Джим-Джим Слейтер жестом указал мне на стул и сунул в руку бокал. Не говоря ни слова, он принялся расхаживать туда-сюда по гостиной, обклеенной концертными афишами, а потом встал у большого окна, выходившего в сад очень приличных размеров. А я помалкивал себе в тряпочку, пытаясь понять, чего этому парню от меня надо и что ему мешало просто подослать ко мне шайку каких-нибудь отморозков, чтобы те переломали мне ребра. Тогда все было бы в сто раз яснее. Хуан Рауль Химинес, Моиз Бен Аарон и японец из «Сони Мьюзик» сидели в итальянских креслах напротив меня. Джим-Джим повернулся в мою сторону. Вид у него был совершенно несчастный, под покрасневшими глазами проступали темные круги. Он выглядел хуже, чем на обложках своих дисков, но зато не казался таким глянцевым.

— Так это с вами она встречалась, — сказал Джим-Джим. Говорить ему было трудно. Он сглотнул слюну, приложил к вискам указательные пальцы и продолжил.

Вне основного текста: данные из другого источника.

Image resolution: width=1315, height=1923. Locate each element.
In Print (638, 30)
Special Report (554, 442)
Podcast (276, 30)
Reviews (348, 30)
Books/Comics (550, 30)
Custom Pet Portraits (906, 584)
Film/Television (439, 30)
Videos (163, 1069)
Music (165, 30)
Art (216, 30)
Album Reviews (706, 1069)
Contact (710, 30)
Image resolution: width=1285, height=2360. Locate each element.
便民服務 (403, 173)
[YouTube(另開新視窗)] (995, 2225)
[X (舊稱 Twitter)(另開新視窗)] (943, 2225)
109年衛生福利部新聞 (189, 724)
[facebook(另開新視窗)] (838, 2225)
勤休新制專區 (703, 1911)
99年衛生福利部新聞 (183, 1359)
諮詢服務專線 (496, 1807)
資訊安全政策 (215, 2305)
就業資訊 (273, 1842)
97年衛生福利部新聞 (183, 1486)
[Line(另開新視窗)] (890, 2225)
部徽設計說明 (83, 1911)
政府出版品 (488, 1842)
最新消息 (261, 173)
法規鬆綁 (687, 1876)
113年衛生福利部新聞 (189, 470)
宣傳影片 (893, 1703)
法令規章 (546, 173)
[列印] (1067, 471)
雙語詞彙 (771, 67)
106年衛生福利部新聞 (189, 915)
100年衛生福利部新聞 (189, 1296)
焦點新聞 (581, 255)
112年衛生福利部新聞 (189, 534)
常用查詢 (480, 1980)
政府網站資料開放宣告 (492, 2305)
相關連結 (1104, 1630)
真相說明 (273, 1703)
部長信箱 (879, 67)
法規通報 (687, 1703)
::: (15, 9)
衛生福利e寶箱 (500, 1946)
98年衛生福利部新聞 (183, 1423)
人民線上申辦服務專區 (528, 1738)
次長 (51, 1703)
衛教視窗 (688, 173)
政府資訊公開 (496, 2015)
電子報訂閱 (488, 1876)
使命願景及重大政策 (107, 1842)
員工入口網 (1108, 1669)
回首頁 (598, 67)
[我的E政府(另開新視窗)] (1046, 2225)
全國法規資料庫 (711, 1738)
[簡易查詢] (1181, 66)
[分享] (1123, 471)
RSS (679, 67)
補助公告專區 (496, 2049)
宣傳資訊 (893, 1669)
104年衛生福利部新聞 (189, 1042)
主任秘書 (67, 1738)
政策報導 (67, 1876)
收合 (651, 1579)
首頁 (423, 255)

— Я на вас зла не держу. Сначала, конечно, я был в бешенстве, хотел вас убить, был просто вне себя. К тому же когда я увидел ее в таком состоянии, зубы выбиты, из носа кровь… Я был потрясен. «Мерзавец, который это сделал, за все мне заплатит», — решил я и позвонил своему агенту, чтобы тот нашел вас и доставил сюда. Все это время я не спал, сидел безвылазно у себя в саду, горевал и размышлял. Минитрип звонила мне каждый час и вешала на вас всех собак. Говорила, что ей очень жаль, что она сама не понимает, как ввязалась в эту историю, что любит меня так же сильно, как и раньше, и хочет, чтобы мы поехали путешествовать вдвоем. Пришлось пообещать ей Венецию, Палаццо Гритти, прогулки в гондолах, в общем, всю эту муть. Время шло, и, пока я сидел у себя в шезлонге, мне стало ясно, что в этой истории не правы все. Я — потому что уделял мало времени Минитрип, она — потому что дала себя соблазнить, вы — потому что соблазнили ее. Вот что я понял. Нулевой счет, ничья. Я вздохнул поглубже и решил про себя, что надо все забыть. И все-таки мне не сиделось спокойно, я вертелся в своем шезлонге, чувствуя, что что-то меня смущает, и сначала никак не мог понять, что именно. А потом понял, что все дело в нулевом счете. Тогда я сказал себе: «Сколько ни старайся быть философом, всегда что-то внутри будет сопротивляться, потому что мудрость — вещь неестественная, мудрость — выдумка монахов». И еще я подумал: «Дерьмо вся эта философия, какой от нее прок, так и просидишь всю жизнь, не отрывая задницы от шезлонга, пока не сгниешь». Вот что я понял, сидя в саду. Пакостное чувство, которое не давало мне покоя, продолжало расти все утро и весь день напролет. Как подсолнух. Вот и вся история. А теперь оно окончательно выросло, и у меня больше нет ни малейшего желания вас прощать.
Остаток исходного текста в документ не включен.